Presagio

 
Andrea deja que la tarde de primavera se derrame lenta, con los sonidos y los aromas dulzones que se cuelan por la ventana abierta y que lo invaden todo a su paso. Tantas huellas de vida desbordante la hunden aún más en sus pensamientos oscuros. Está sentada en su sillón de lectura y tiene en el regazo a Gus. Lo acaricia con cariño y el felino le responde con un ronroneo acompasado, se diría que impregnado de cierta tristeza. Unas lágrimas empañan sus ojos y hacen que la estancia tome un aspecto onírico y maldito. Se limpia con el dorso de la mano, en un movimiento brusco. El gato le clava una mirada ámbar que parece pedir perdón.

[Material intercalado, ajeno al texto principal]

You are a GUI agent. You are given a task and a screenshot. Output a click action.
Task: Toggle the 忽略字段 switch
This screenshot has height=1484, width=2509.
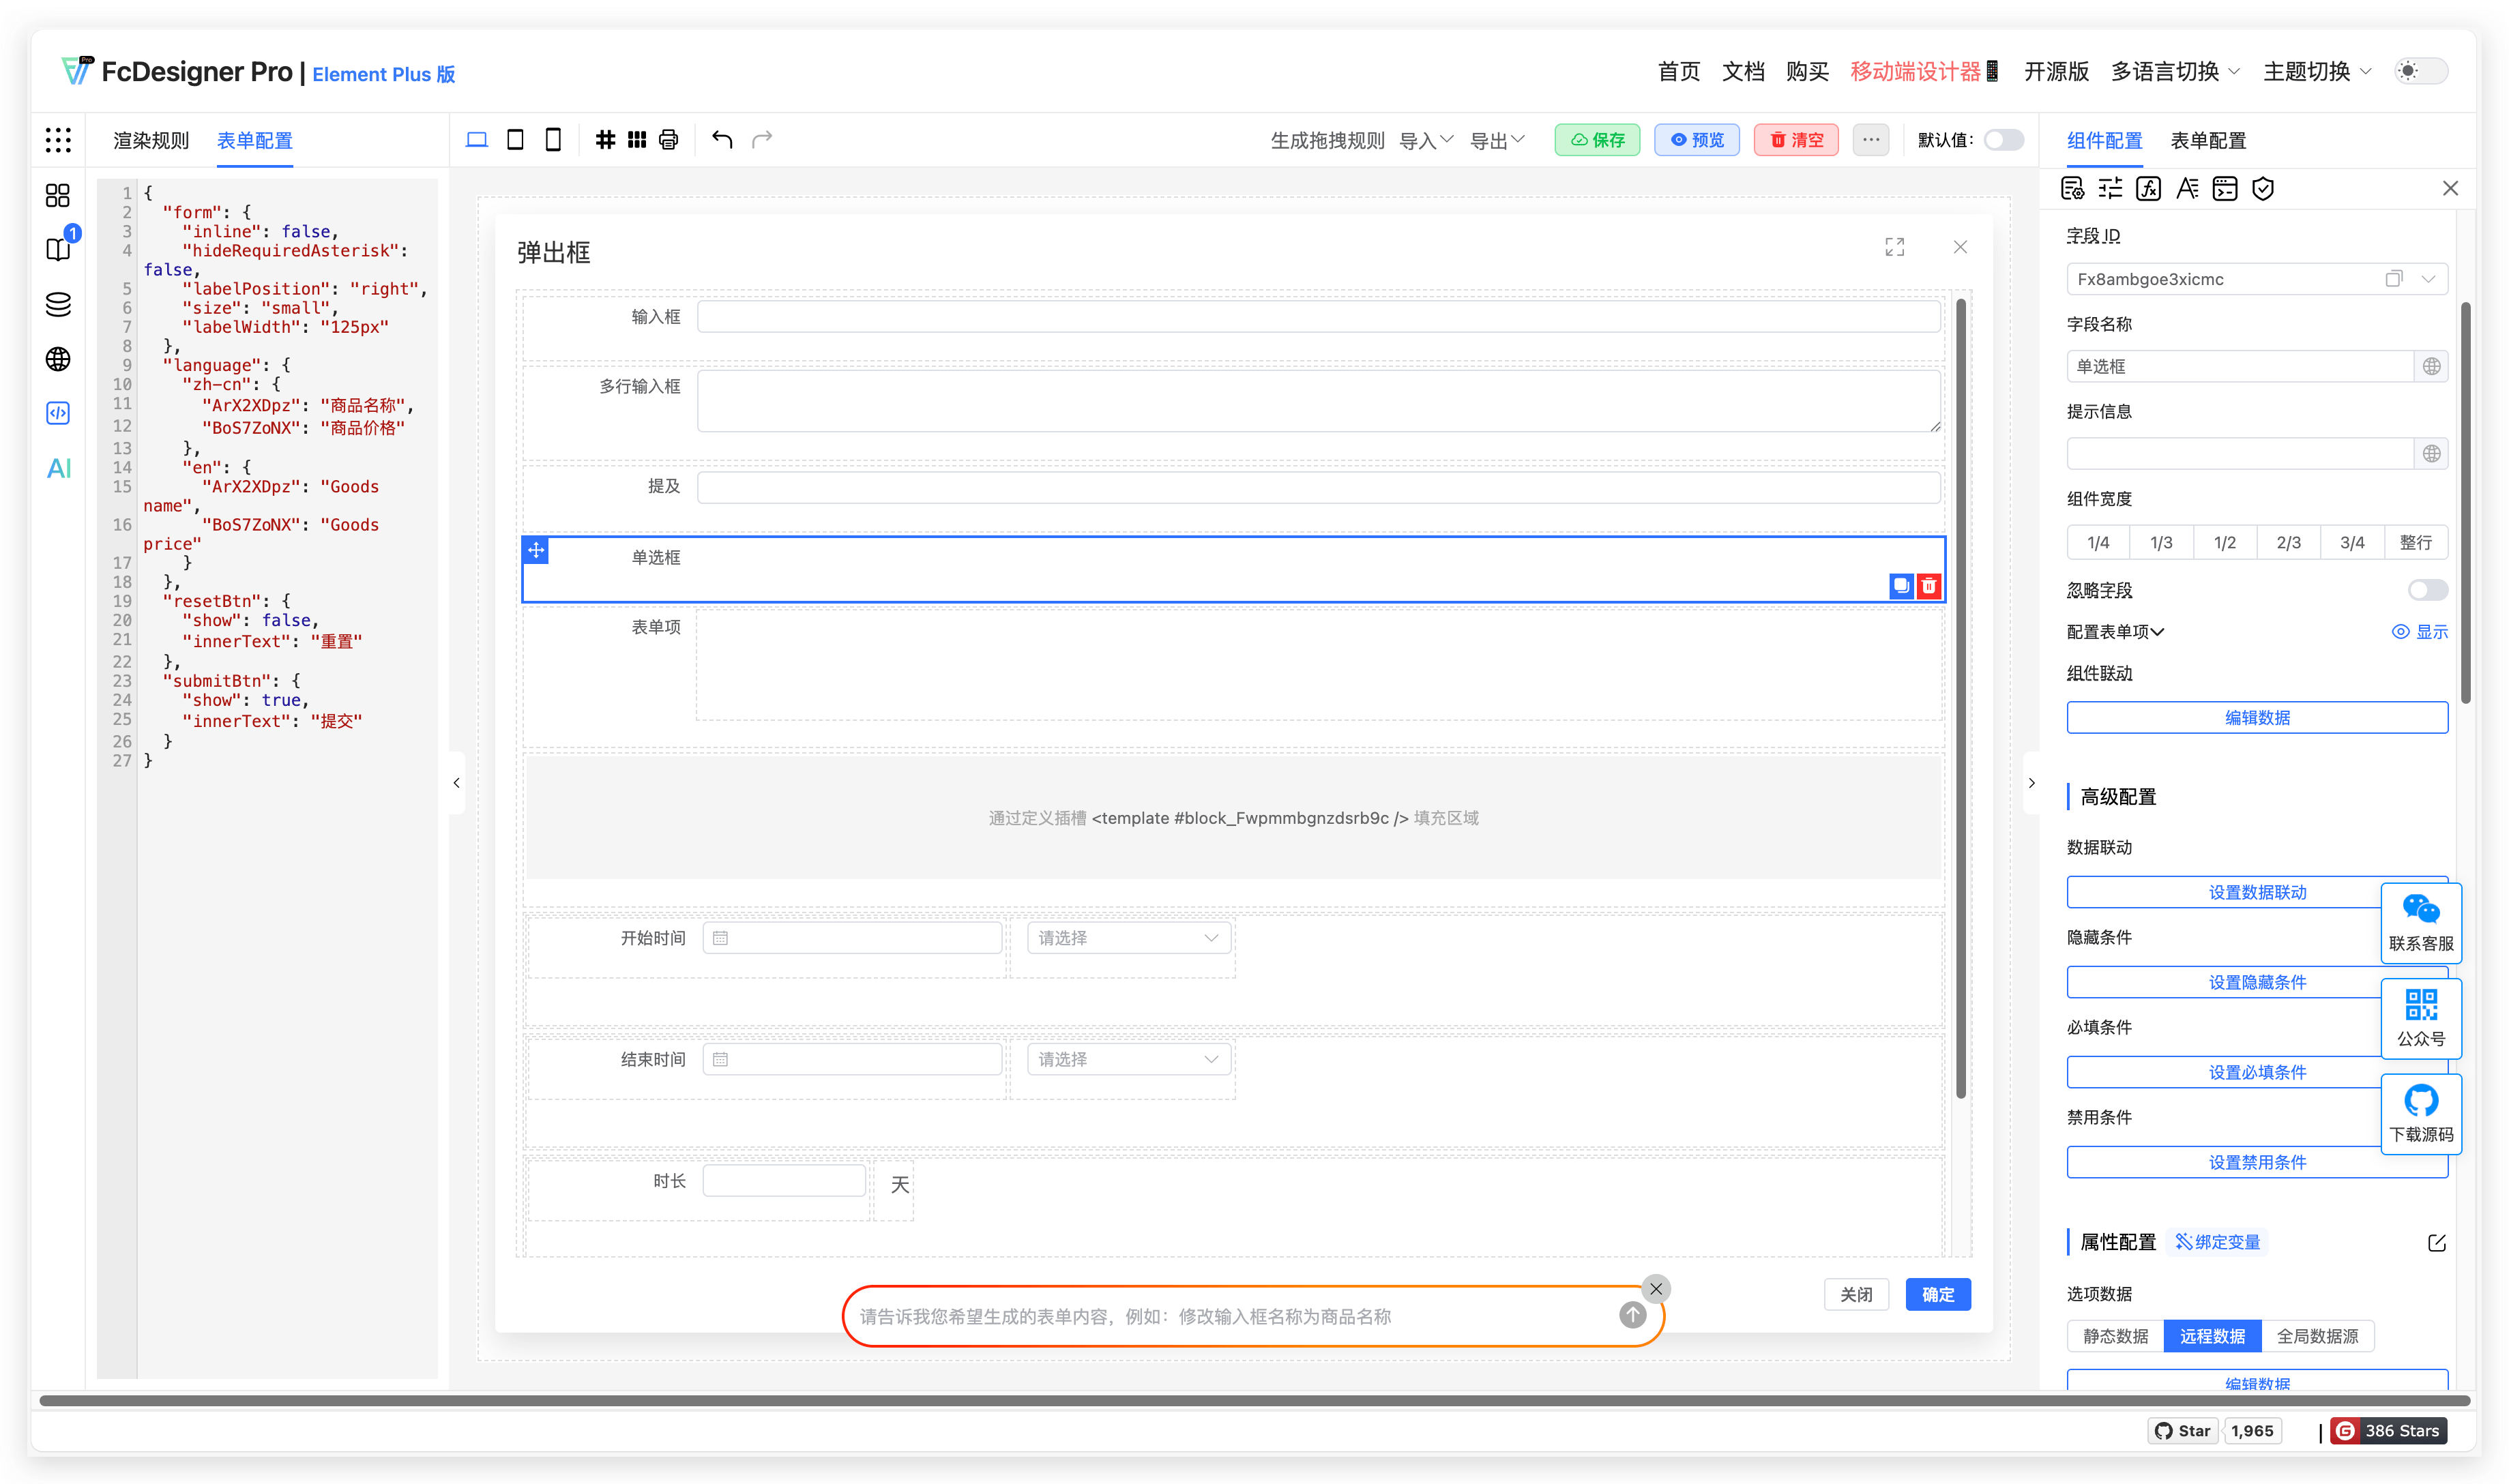click(2427, 590)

Ella había oído hablar de la intuición de los animales, de ciertos sentidos que el ser humano tiene opacados como contrapunto a la evolución, pero hasta hoy no lo había vivido.
Sucedió por la mañana. Benito llamó a la puerta. Pasaba cerca y se le ocurrió que era buena idea visitarla. Sabía que Andrea se levantaba temprano y se ponía a trabajar enseguida. No quería interrumpirla, pero conocía su costumbre de hacer una pausa para desayunar sobre esa hora. Llevaba unos churros que acababa de comprar. El paquete aún estaba caliente. Ella lo recibió encantada y se dispuso a preparar café para los dos.
Gus miraba a Benito con una desconfianza inusitada, no se acercó a frotarse con sus piernas, como solía hacerlo. Él intentó alargar la mano para acariciarlo, pero el animal evitó el contacto refugiándose bajo la mesa de la cocina. Cuando perseveró en el intento, el gato huyó a la carrera y se ocultó en algún rincón alejado, hasta que Benito se marchó. Andrea se extrañó de su comportamiento, era la  primera vez que sucedía algo así, aunque decidió no darle más importancia al asunto.
A media mañana el teléfono rasgó el aire con su estruendo insolente. El día se convirtió para ella en la espiral líquida que se forma en un sumidero y que arrastra todo a su paso. Entonces supo que Gus había percibido la sombra horrible que acechaba a su amigo.